» DATA SUPPLIED:
/---

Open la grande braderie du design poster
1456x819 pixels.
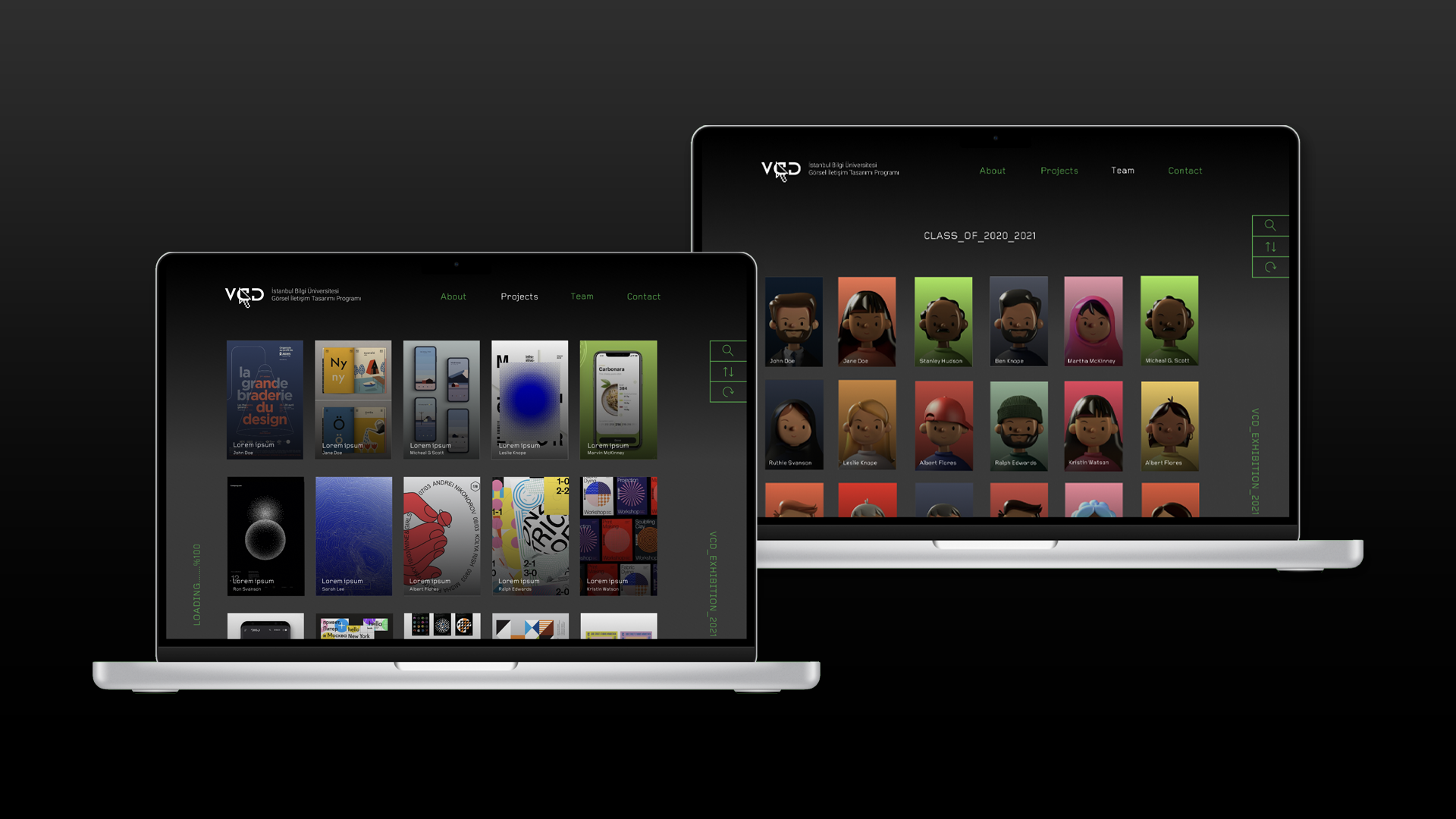pyautogui.click(x=265, y=399)
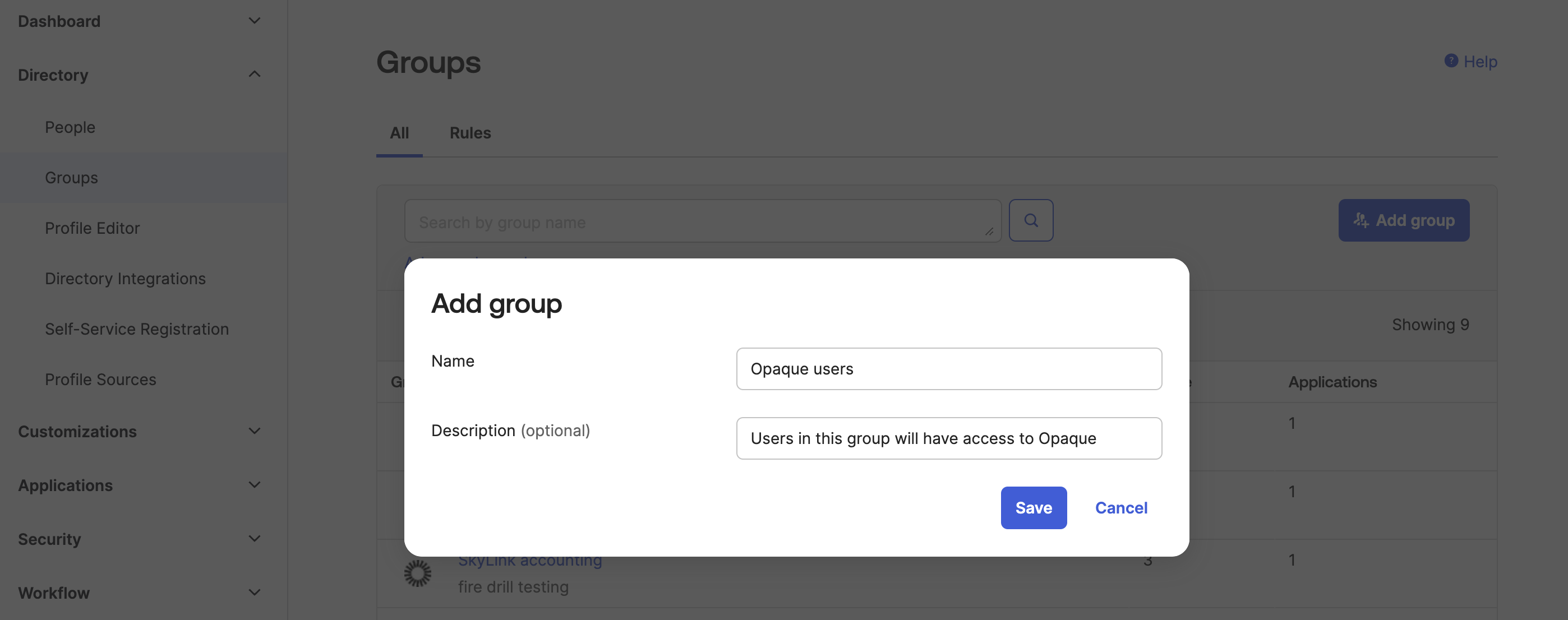1568x620 pixels.
Task: Click the Add group button
Action: coord(1403,220)
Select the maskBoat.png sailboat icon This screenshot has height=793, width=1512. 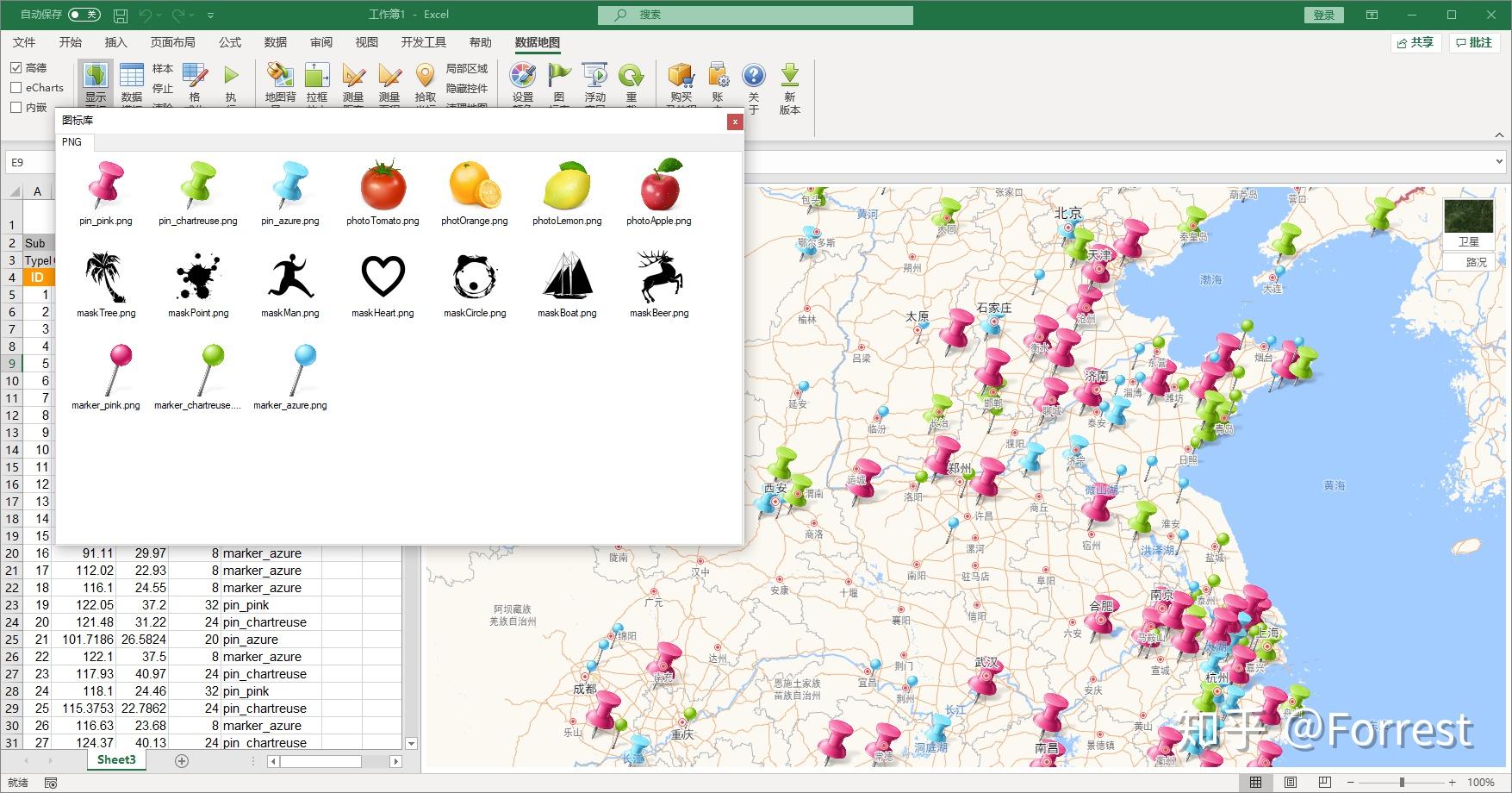(x=566, y=278)

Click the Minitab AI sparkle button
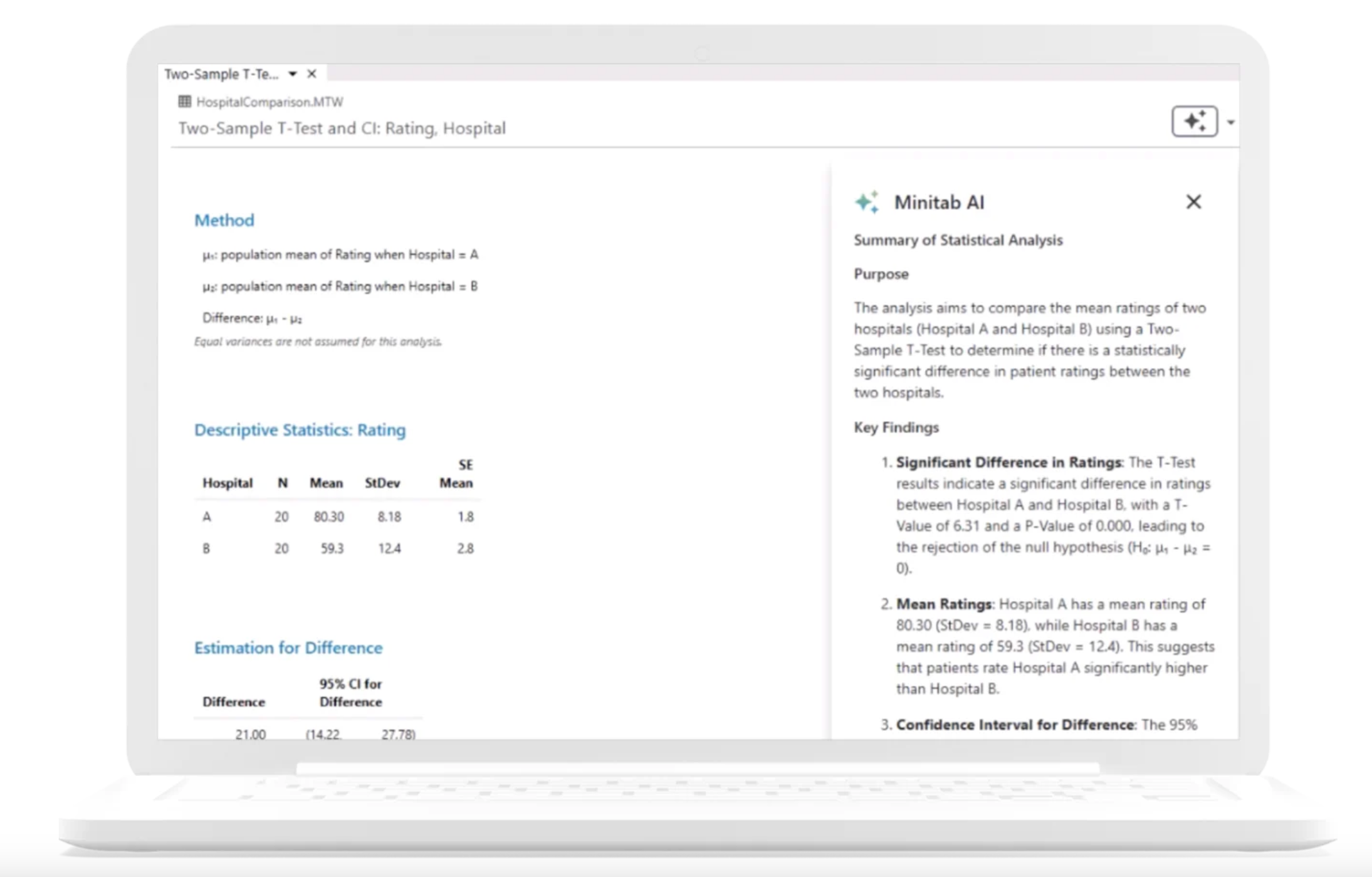tap(1194, 121)
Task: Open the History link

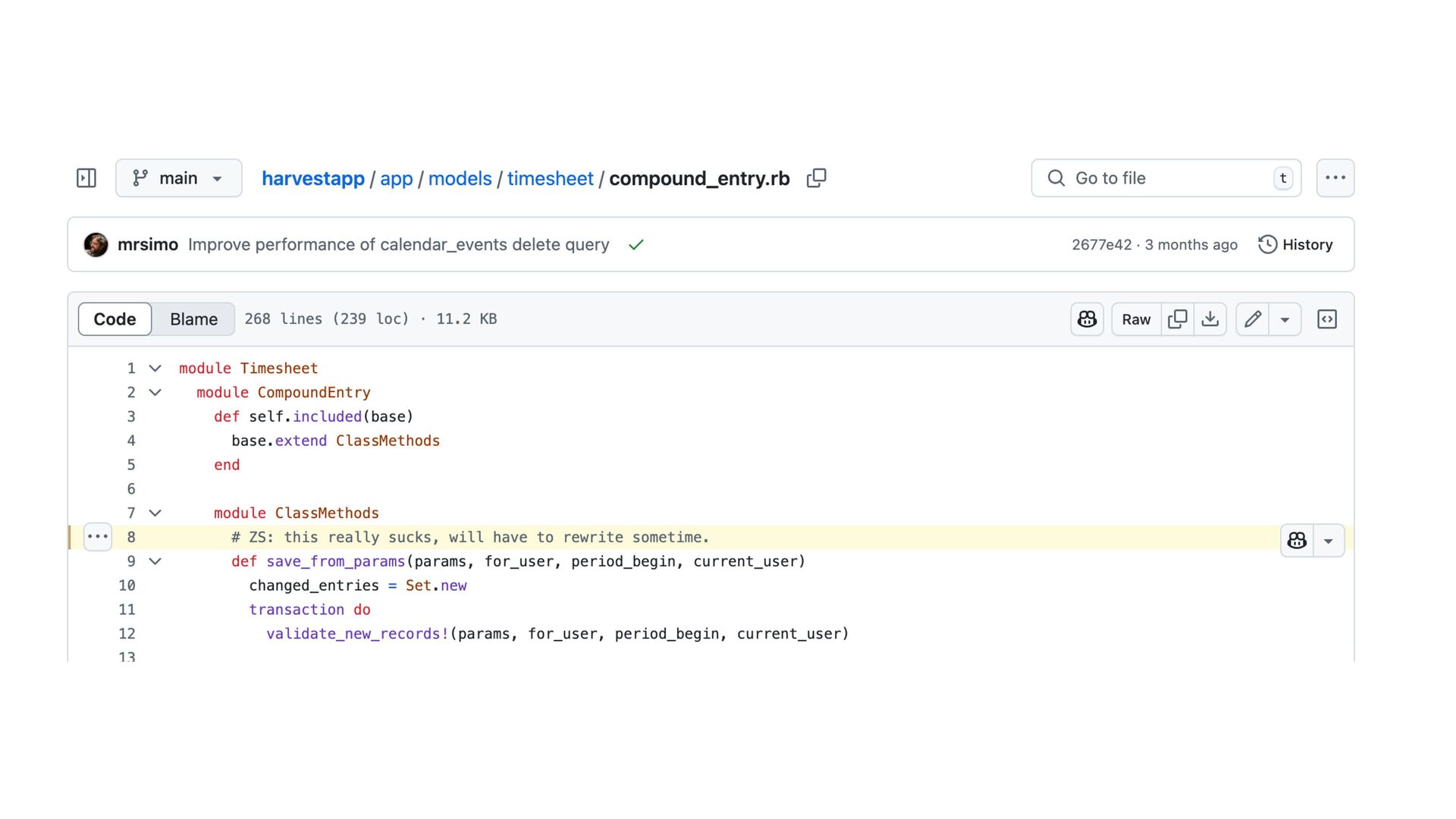Action: point(1295,245)
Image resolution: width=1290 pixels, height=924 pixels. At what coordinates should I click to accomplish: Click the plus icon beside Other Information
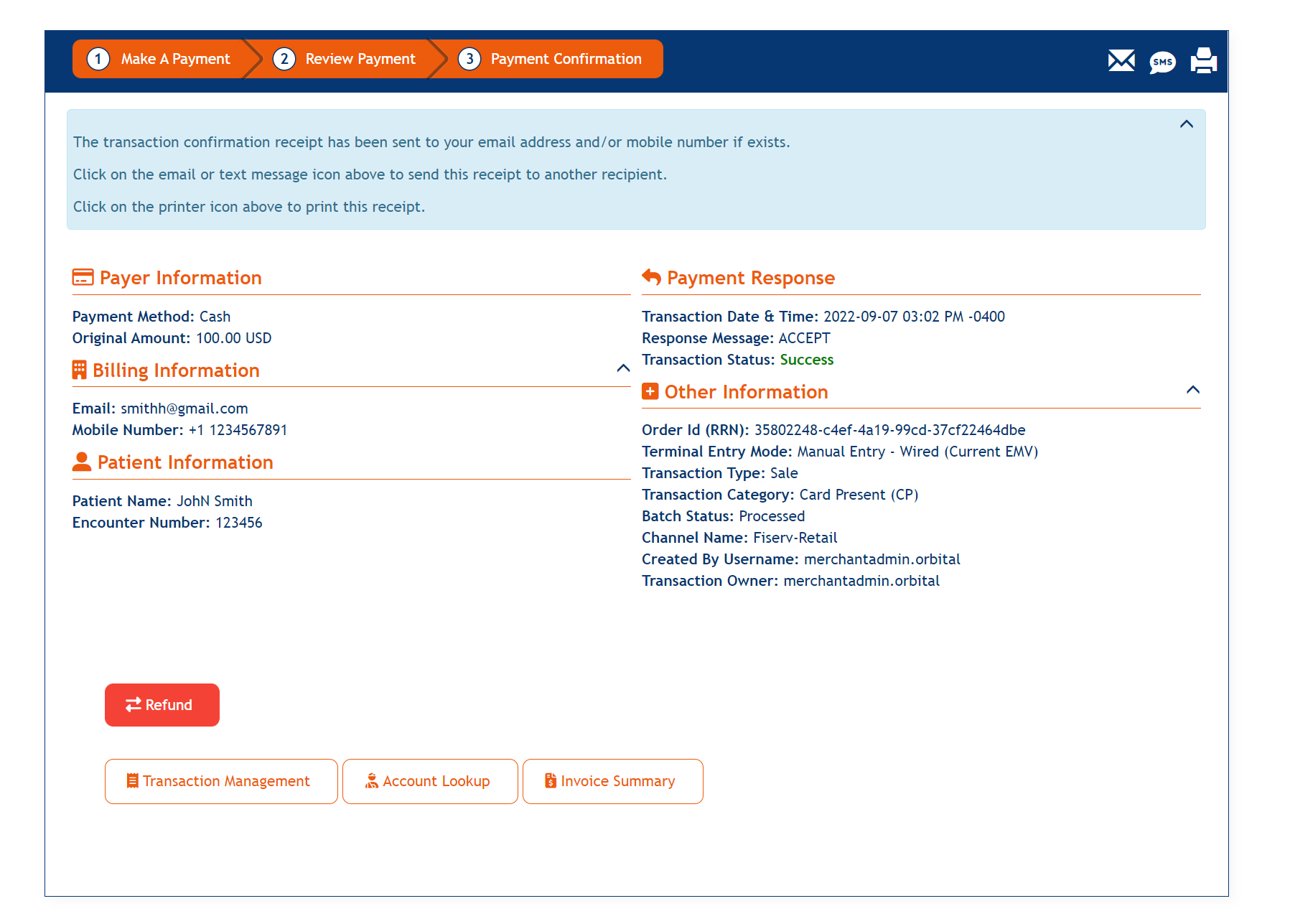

\---

» WORK ITEM: Word-for-word restatement: every line from the one with "Click the Minitab AI sparkle button" through the final line of the data, both ends included, pictures excluded.

» EXPECTED ANSWER:
Click the Minitab AI sparkle button
tap(1194, 121)
Task: Open the History link

Action: point(1295,245)
Image resolution: width=1290 pixels, height=924 pixels. At what coordinates should I click to accomplish: Click the plus icon beside Other Information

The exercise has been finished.